> [Records for this exercise]
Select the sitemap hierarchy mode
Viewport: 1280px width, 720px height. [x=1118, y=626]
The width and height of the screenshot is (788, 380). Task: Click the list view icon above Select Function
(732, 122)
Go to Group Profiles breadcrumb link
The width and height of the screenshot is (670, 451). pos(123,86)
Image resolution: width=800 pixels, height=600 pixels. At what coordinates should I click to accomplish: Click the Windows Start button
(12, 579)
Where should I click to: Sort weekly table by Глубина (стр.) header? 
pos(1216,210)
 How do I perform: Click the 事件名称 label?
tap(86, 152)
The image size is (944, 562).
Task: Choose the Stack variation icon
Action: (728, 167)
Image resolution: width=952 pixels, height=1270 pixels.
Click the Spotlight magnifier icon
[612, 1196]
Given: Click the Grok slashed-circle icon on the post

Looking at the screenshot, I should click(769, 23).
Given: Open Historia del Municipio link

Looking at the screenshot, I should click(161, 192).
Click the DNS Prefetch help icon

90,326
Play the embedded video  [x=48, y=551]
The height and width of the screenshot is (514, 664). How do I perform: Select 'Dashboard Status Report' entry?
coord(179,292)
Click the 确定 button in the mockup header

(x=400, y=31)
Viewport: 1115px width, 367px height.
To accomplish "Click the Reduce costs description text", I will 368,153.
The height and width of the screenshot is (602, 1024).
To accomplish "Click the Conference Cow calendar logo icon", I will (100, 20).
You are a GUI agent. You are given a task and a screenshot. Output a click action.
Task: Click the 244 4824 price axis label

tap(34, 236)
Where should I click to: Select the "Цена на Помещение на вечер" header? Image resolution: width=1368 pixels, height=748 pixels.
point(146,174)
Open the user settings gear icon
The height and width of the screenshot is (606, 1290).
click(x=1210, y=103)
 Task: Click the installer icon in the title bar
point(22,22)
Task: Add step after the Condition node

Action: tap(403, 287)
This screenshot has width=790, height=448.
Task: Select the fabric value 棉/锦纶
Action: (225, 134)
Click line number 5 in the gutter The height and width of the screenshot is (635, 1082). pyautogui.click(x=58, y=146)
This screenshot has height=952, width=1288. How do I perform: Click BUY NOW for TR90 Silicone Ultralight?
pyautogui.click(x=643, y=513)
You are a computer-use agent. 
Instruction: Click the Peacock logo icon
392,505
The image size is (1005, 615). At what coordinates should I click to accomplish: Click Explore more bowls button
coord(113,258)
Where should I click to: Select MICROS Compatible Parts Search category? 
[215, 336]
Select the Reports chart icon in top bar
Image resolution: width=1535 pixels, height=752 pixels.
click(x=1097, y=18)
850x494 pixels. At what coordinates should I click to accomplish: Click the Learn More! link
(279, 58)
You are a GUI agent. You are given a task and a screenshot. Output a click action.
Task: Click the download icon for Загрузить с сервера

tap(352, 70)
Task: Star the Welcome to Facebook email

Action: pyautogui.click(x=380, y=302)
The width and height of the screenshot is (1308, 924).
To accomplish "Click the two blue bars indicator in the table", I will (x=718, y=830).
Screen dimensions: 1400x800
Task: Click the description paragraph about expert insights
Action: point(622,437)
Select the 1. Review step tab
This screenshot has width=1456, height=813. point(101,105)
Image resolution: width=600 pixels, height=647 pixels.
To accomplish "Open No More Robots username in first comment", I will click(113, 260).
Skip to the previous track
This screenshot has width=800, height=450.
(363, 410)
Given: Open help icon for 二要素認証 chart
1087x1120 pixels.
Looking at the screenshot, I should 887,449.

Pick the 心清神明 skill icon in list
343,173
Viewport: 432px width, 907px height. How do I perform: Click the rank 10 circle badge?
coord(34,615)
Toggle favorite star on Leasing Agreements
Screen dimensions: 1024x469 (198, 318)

> [Exercise directions]
Only a number should be returned: the count of lines above that include "chart".

> [Result below]
2